Se trata de una narrativa llena de umbrales y ritos extraños. En este caso, el personaje muere sencillamente porque se lo propone. Luego de la minuciosa descripción del comienzo y las referencias concretas (a la calle Ituzaingó, por ejemplo), se da la transgresión: “ya muerto, volvió a abrir los ojos”. El entorno se transfigura: el bulín ahora huele a flores, las moscas desaparecen y dejan en su lugar pétalos muy pequeñísimos y de variadísimos colores, el perro de la pieza de al lado canta una célebre despedida de Araca la Cana. Ilera invierte la frase popular: es la muerte la que, en realidad, es un carnaval. En su flamante condición de muerto, el protagonista asiste a una realidad de ensoñación y esperpento, entre máscaras y disfraces.
Es una mirada que, si se quiere, tiene alguna proximidad con la de Felipe Polleri, que apenas un año más tarde va a publicar la novela Carnaval. Ilera comparte con este escritor la visión derrotada de la vida, la atracción por personajes arruinados y los toques neoexpresionistas de una realidad que se deforma.

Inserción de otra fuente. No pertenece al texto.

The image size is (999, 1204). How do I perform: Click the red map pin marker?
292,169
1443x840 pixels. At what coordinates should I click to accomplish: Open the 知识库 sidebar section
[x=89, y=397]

Pero a diferencia de los personajes de Felipe Polleri que están locos, los de Ilera habitan su diario vivir expuestos a lo insólito y en constante estado de extrañeza.
Hace un cuarto de siglo, el crítico argentino Noé Jitrik abría un ciclo de conferencias en Buenos Aires hablando de escrituras “atípicas”. Son, explicaba, expresiones de ruptura que “residen en el sistema literario como tumores enquistados, como indigeribles o inasimilables manifestaciones de rechazo o como existencias paralelas de cuya validez y valor crítico respecto del sistema literario solo tienen conocimiento quienes no se satisfacen con la mera aceptación de lo consagrado” (Atípicos en la literatura latinoamericana, Buenos Aires, Oficina de Publicaciones del C.B.C., 1996). El caso de Enrique Ilera se corresponde en verdad con el de una existencia paralela. Más que un escritor de culto, su presencia en nuestra literatura se parece más a la de un visitante nocturno que, como sucede en uno de sus relatos, emite ruiditos insólitos y aterradores que alteran la existencia de aquellos capaces de escucharlos.